It is typical of a bull market, where sentiments run ahead of on-the-ground realities, leading to a run-up in stock prices, often not backed by earnings, says Lalit Nambiar of UTI Mutual Fund. He does not see earnings growth for the next two quarters.
He believes investors should consider this as a buying opportunity. He is overweight on banks – prefers private banks over PSU banks, IT, pharma, cement and some of the export-focus companies.
According to Nambiar, valuations of most midcap stocks look stretched.
Below is the verbatim transcript of Lalit Nambiar's interview with Anuj Singhal and Ekta Batra on CNBC-TV18.
Anuj: First your call on this market. You have seen quite a bit of weakness and the earnings season quite clearly is showing some bit of disappointment. Is it a buying opportunity or will the markets correct post the earnings season just to adjust for valuations?
A: If you look at earnings first, we have had this phenomenon for the last few years that we start off very close to beginning of the year with a certain number in earnings and then you have downgrades through the year. In a sense it is typical of a bull market. We have seen that in 2003 and 2008 rally also that you have these phenomenon of sentiment running much ahead of what is actually happening on the ground.
We have mentioned that even in the past that sentiment does tend to rush up ahead of what is happening on the ground in earnings and then tends to correct and then the earnings come back to support it. We are more or less seeing something like that in today’s market.

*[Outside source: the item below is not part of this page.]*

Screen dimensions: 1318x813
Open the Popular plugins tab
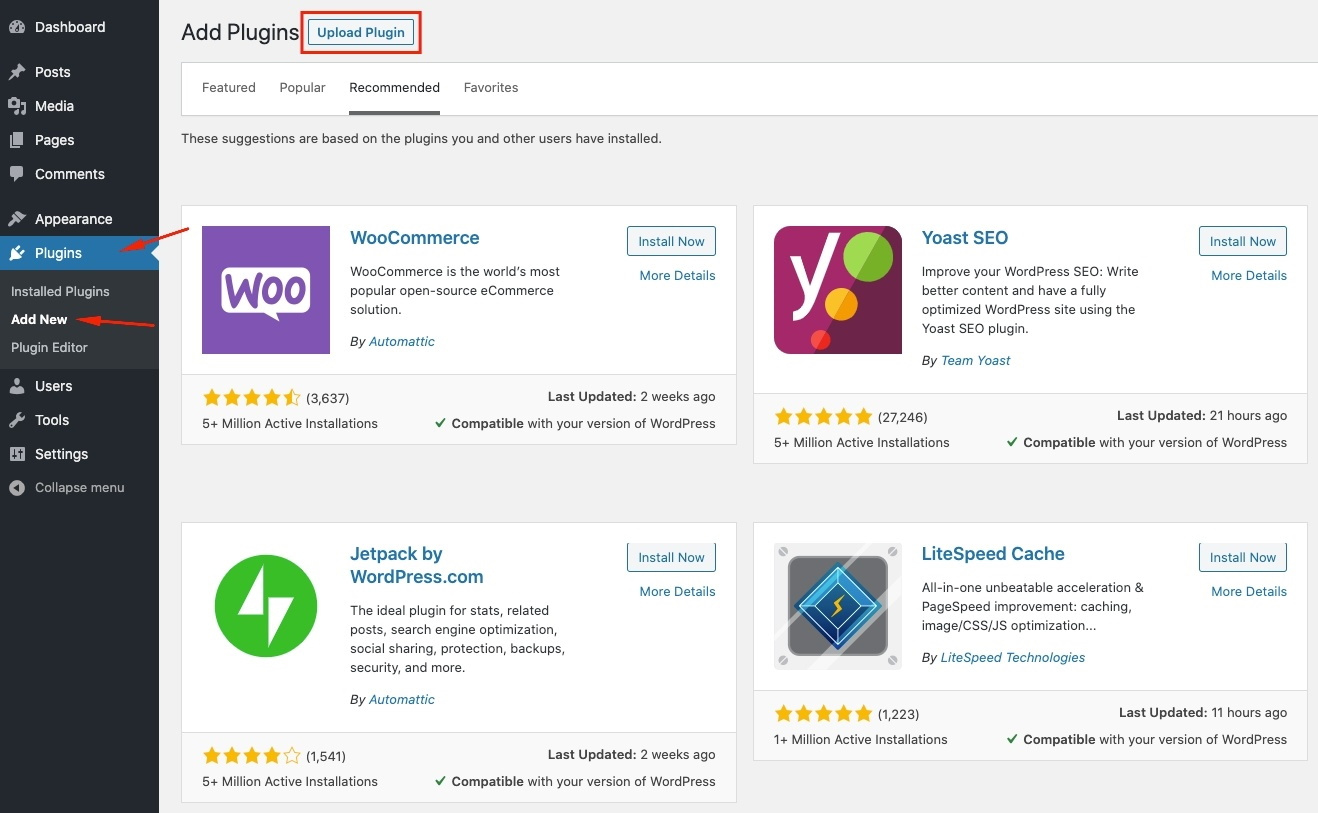coord(302,87)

So, maybe for the next couple of quarters earnings are unlikely to show anything because if you look at toplines and volumes of most companies, there is no activity. If you are waiting for government to do a lot in terms of capital expenditure which will then pull private expenditure in, then you will have to wait a little bit more.
So from an earnings perspective there is nothing going to happen in the next couple of quarters. If that is something you can look at in terms of buying opportunity for the next two years but if you are looking at the next months or so it is a very difficult call to take. My sense would be that the markets are not going anywhere for the next month or so.
Ekta: In anticipation that investors can possibly some pick up some key bluechip stocks from a two year perspective do you think that they should wait a little longer to see maybe a further correction in the markets?
A: I think timing is a very difficult game, at least we don’t play it. So, if you like a stock and you think cyclically it is placed well in the cyclical recovery, you think there is growth out there and it is going to increase its market share, it has the balance sheet to do it, it is definitely worth buying.
Anuj: What should be your portfolio stance, we have seen correction in banks, we have seen correction in IT and now we have started to see correction in pharma stocks as well. Which among these three big sectors would be your top overweight right now?
A: Banks definitely will lead the cyclical recovery perhaps more private sector than public sector. We would continue with IT and pharma because the global situation is at the subterranean level is still a little volatile. On the surface things look calm but anything could happen in Greece.
The US Fed, the way it is going to move is not so predictable as people think at least that is what we have learnt from tapering, etc. So, there is need to be exposed to some sectors which have an export focus and to that extent even pharma and IT are good. Cement is also looking quite good.
Ekta: Within the banking space what would you prefer at this point in time say PSU banks just based on valuations or private banks even though they are little more expensive you have the comfort of maybe sustained asset quality which you have seen in the past couple of quarters?
A: We will definitely go for private banks. Among the public sector banks maybe a couple of large banks with a very strong system and long history; perhaps we would look at those. However, apart from those exceptions largely it would be private sector banks.
Ekta: Would you have a view specifically on maybe the broader markets and what your portfolio stands or your mix would look like within the broader markets as oppose to just the frontline stocks?
A: I think the midcaps and smallcaps have moved up in terms of valuations. Now they have to deliver on earnings and that is the reason we are seeing some disappointments in some cases and some stocks being thrashed. Now, if they genuinely have underlying fundamentals, they are stocks we need to hold on to. On the other hand if they are stocks which are basically the flavour of the season then one needs to be wary.
So, it is probably a good time to look at the portfolio and look at what is there in it, where there is really something out there in terms of growth and growth outlook and where the company is at a competitive advantage and that is the stock to hold on and the rest probably you don’t need to look at.
Anuj: From whatever you have seen of IT earnings, what stands out because you have seen fair bit of correction now in the major names and we still have to see Infosys numbers but is the correction good enough and not in terms of individual stocks but would you prefer largecaps over midcaps or would you prefer midcap IT over largecaps?
A: If you look at valuations, there is definitely more scope in laregcaps. The results which have come in till now, they are bit of a mixed bag in the sense that different reasons attributed to different performances. So in somebody’s case it would be a particular vertical, in somebody else’s case it could specific investments in new markets. So, it is not really the same thing which has happened in these companies.
There is a question mark a little bit on the growth and on the topline number but that was something the market knew. It was not that the market was totally unaware of them disappointing. It is like people come up with an earnings estimate and then they are reasonably certain that that it is not going to be met. So I don’t know how it is an expectation but that is the way our market works.